- **作業内容**
1 – 茶畑の再生を扱った本文にある「茶の木を植えたとしても、収入を得るほど成長させるには5年以上の歳月が必要です。」という一文を英語に訳してください。
2 – 下に示す記録の全行を一字一句変えずに再掲してください。ただし画像は含めないでください。

- **本文**
3代目の白川稔さんが守り続けてきた茶畑は、令和2年と3年の2年連続で豪雨災害に見舞われました。
特に令和3年豪雨では、嬉野市に1週間で年間雨量の半年分にあたる1170mmという記録的な大雨が降り注ぎました。
山の斜面が大規模に崩落し、茶畑は土砂で埋まり、農道も寸断される深刻な被害を受けたのです。
令和2年には鹿島市の畑が崩れ、翌年には嬉野の畑にさらに大きな被害が出ました。
「なんでうちばっかり」心が折れた瞬間
畑の再生、道の修繕、土砂が流入した隣接地への補償など、復旧には途方もない時間と費用がかかることが分かりました。
茶の木を植えたとしても、収入を得るほど成長させるには5年以上の歳月が必要です。
さらに近年は茶の販売価格が下がり、燃料代も高騰を続けていました。
「心が折れて(茶農家を)辞めようかなと思ったことも」という白川さん。
茶農家として未来が見出せないとまで思い込んでいたそうです。夫婦の間では、もう廃業するしかないという話も出ていました。
息子の一言で再起を決意
しかし、後を継ぐ4代目の息子・天翔さんの心は折れていませんでした。
「お茶ば売りたか」という息子の言葉に、白川さんは「もうちょっともうひと踏ん張りしようかね」と再び立ち上がる決意をしたのです。
復活の決意が生んだ「日本一」
復活を誓った白川さん一家は、「色々な事にチャレンジしないと」という思いで、令和6年の全国茶品評会に出品しました。
その結果、蒸し製玉緑茶の部で見事、農林水産大臣賞を受賞。まさに日本一のお茶として認められたのです。
「息子さんの一言でもうひと踏ん張りしようと決意したわけですよね」とリポーターが尋ねると、白川さんは「そうです。その前は夫婦間では『茶農家を辞めようかね』と、本当そういう話までしてたんですよ」と答え、廃業寸前からの復活劇であったことを明かしました。
「やはり家族ありき、家族様様って、本当にもう皆さんのおかげですよ。自分たちだけでは絶対無理です」と白川さんは家族への感謝を口にします。

- **入力データ**
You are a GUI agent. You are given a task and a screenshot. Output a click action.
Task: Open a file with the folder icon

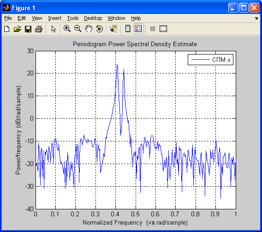pos(18,29)
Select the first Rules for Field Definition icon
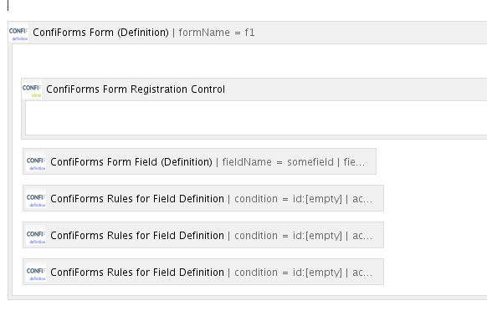This screenshot has height=316, width=487. [x=36, y=199]
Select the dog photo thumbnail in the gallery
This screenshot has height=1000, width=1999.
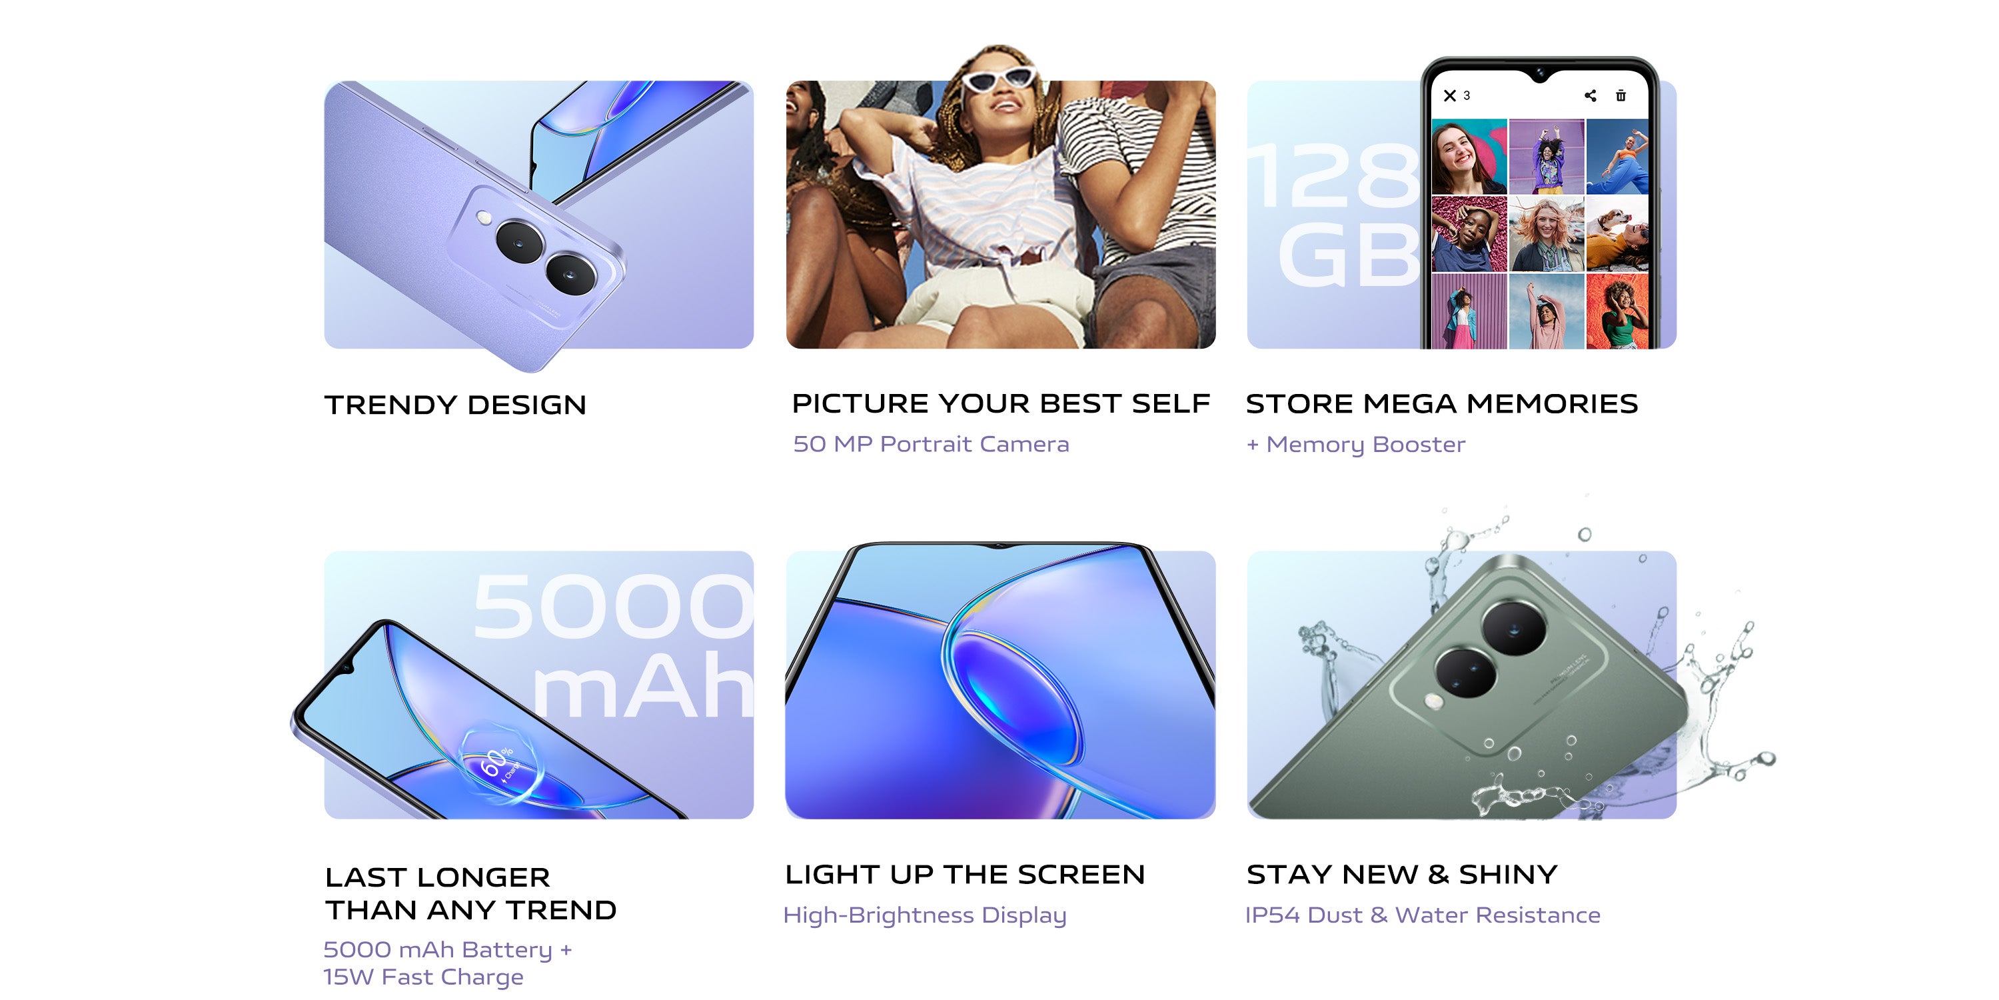click(x=1617, y=233)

- **各作業の結果**
1 – Even if tea plants are planted, it takes more than five years for them to grow enough to bring in an income.

2 –
You are a GUI agent. You are given a task and a screenshot. Output a click action.
Task: Open a file with the folder icon

pos(18,29)
Select the first Rules for Field Definition icon
This screenshot has height=316, width=487. [x=36, y=199]
Select the dog photo thumbnail in the gallery
This screenshot has height=1000, width=1999.
click(x=1617, y=233)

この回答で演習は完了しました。